I move with the crowd and end up under the Burnside Bridge where a group of shadow-faced, glaze-eyed drummers kneel over bongos and buckets in the half-dark of the ramp and beat out a jungle rhythm and girls with long hair dance barefoot, grinding their hips into invisible stone statue cocks of pagan gods ’til their thighs drip wet — they’re getting god visions off acid tabs — and somebody plays a tuneless acoustic guitar. Stunnng, stumm, strimm, strang it goes. There’s a song there, but it’s hidden.
The street market, I leave it and want to take a shower. Then I want to go back again.

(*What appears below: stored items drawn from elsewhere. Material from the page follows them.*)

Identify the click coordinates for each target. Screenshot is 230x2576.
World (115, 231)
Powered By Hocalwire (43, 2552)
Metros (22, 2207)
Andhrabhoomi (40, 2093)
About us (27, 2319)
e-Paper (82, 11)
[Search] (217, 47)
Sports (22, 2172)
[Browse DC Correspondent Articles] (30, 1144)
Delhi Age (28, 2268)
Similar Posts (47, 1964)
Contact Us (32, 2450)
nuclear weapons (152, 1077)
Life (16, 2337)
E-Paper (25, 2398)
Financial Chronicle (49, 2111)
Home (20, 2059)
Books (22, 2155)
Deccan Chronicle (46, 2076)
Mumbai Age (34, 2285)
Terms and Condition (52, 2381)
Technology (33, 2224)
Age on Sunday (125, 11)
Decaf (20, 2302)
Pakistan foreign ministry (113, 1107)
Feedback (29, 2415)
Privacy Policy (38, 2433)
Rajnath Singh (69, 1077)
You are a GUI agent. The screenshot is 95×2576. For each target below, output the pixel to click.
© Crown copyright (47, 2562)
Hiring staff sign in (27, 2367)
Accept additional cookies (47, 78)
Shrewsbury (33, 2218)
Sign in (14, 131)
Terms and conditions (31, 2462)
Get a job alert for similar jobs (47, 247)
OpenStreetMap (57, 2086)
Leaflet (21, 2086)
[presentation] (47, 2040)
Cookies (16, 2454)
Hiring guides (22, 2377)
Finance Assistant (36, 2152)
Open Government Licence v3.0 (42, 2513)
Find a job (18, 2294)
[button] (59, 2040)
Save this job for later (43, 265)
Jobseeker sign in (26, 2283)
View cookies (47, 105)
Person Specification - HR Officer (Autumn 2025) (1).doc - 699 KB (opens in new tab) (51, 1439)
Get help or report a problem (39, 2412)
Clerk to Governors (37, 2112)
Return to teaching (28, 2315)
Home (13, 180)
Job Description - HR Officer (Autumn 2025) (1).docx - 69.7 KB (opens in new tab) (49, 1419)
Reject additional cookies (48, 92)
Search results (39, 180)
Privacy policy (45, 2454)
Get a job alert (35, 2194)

Portland in the fall. The hot neon apricot sunset to the west. I'll write you a postcard about it, explaining the weather when I should be telling you that I miss you, that I need you, that I need to smell your skin and rest my forehead against yours and listen to your laugh and touch your hair, smile at your dresses draped on dressers and your tiny girl shoes tossed haphazard in the middle of the living room floor. Last year in San Diego — at New Year’s while I uncorked a bottle of wine — I told you, your sister Rebecca, and your cousin Bethany that I was going to die sometime this year. Had a premonition. A flash of future time. And that scared me because I hadn't yet decided what lies in the darkness, what face will meet mine — if any — when I step into the Void. But today, walking down Hawthorne Street I realized, and suddenly, that I’m not afraid to die. I’m afraid of being forgotten. And that that's how everyone is. Dying is easy; the idea that we’ll one day be forgotten by everyone on Earth and never thought of again is the hard part. And with that, the last knot of fear disappeared from me like a vapor into space. I have no answers. I have no plan. But goddamnit I’m going to talk. I am going to TALK!